My half-marathon is in about two weeks (15 days to be exact) and I am having all sorts of different feelings. I am excited, a little nervous and kind of ready to be just done with it. I love running, don’t get me wrong. I even dedicated a post on it but training for a race is not without challenges. I am sure everyone’s story is unique but this is my perspective as a young professional – full time dietitian – wanna be food blogger – graduate student – (mildly) social person who is also training for a half-marathon. - your life is planned around the training schedule: this partly depends how strictly you want to follow the schedule. When I first signed up for the race, I did a good job of sticking with my schedule but as weeks passed by, I had to make adjustments. Since I ran Saturday morning, I either cancelled, did not schedule anything Friday evenings, or just headed home early to get well rested to run in the morning. On the weekdays, you have to plan workouts (at the gym vs run outside), dinner, work schedule strategically in order to maintain some sort of routine and calmness. The hot weather in Dallas also made it extra challenging because I had to either run at 5 am or 10 pm. Lesson – It’s okay to run Sunday instead of Saturday or heck Monday. Do not run right after eating, damn those runner’s stitches! Give at least an hour or two for the food to settle in.
- disappointment: my goal this year was to run under 2 hours but I do not see that happening, unless something magical happens on the day of the race. Initially, I used runkeeper to track my time/pace etc but I have stopped keeping track of numbers except the total miles. It could be a source of motivation to some people but for me it was feeding me a lot of negativity. I did try a few techniques to increase my pace but it’s not helping me significantly to reach my goals. Lesson - don’t let some number tell you that you are not good.
- comparisons: this goes along with disappointment. It’s hard not to compare yourself with other runners who are stronger, faster, and better than you. I do question my hard work if I am doing enough? Lesson: I try and channel those self doubting thoughts in telling myself that ‘I am not a competitive runner – I am a fun runner, let’s have some fun’.
- training burnout: I am currently suffering from a training burnout, more mentally than physically (it’s actually legit condition). I am tired of the same running path, monotonous routine, and simply fatigued. It felt great to take a break from all sorts of exercise and splurge a little bit last week. I will probably fit in 2-3 long runs and a couple of short ones before the race and just focus on moving my body to build up the strength for the big day. Lesson: Don’t push yourself too hard esp. if you are fatigued and find the root cause of your burnout. Take breaks if needed in order to light that running spark. Find a different trail for a change in scenery.

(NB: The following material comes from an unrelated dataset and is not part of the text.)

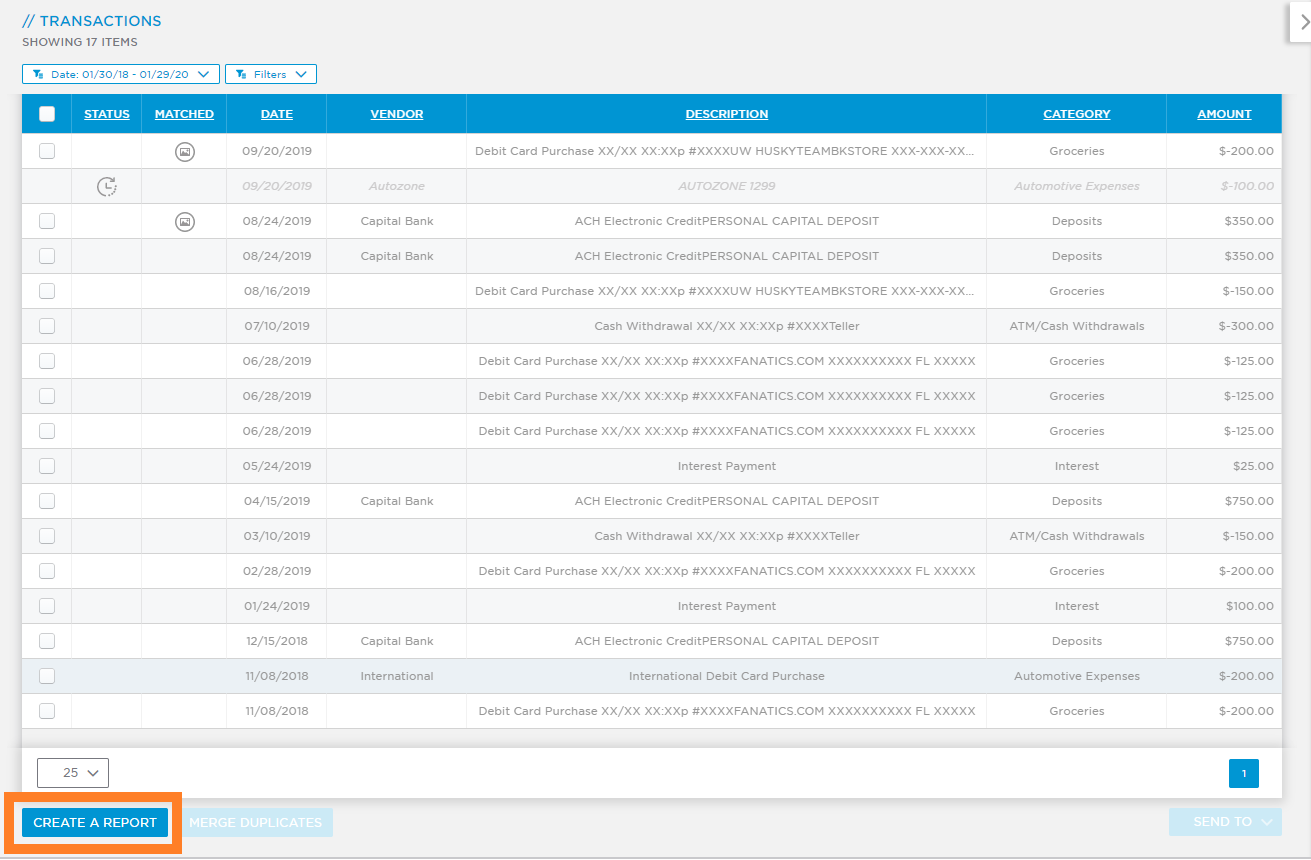Sort transactions by the VENDOR column
The height and width of the screenshot is (860, 1311).
396,113
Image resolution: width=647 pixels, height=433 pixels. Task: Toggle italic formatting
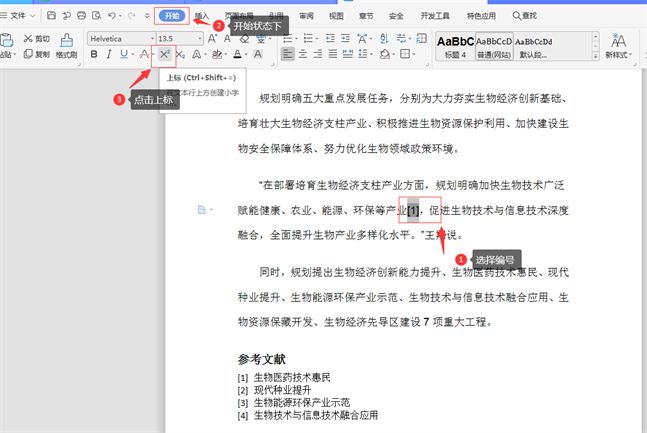[109, 54]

I took a 1.5 week break from running which is why there was no update last Friday. If you are interested, here is a recap from Week 1, Week 2, Week 3 week 4: didn’t do very good with running…boooo, week 5. week 6, week 7, week 8. week 9 & 10.
So my fellow future runners, don’t be discouraged if you lose motivation along the way or have self-doubting thoughts, it’s part of the process. Instead of letting some numbers judge you, be proud of how far you have come along, appreciate your legs and the ability to breathe in fresh air and enjoy the scenic route during your runs.
Now you turn, tell me your running challenges? How do you overcome it?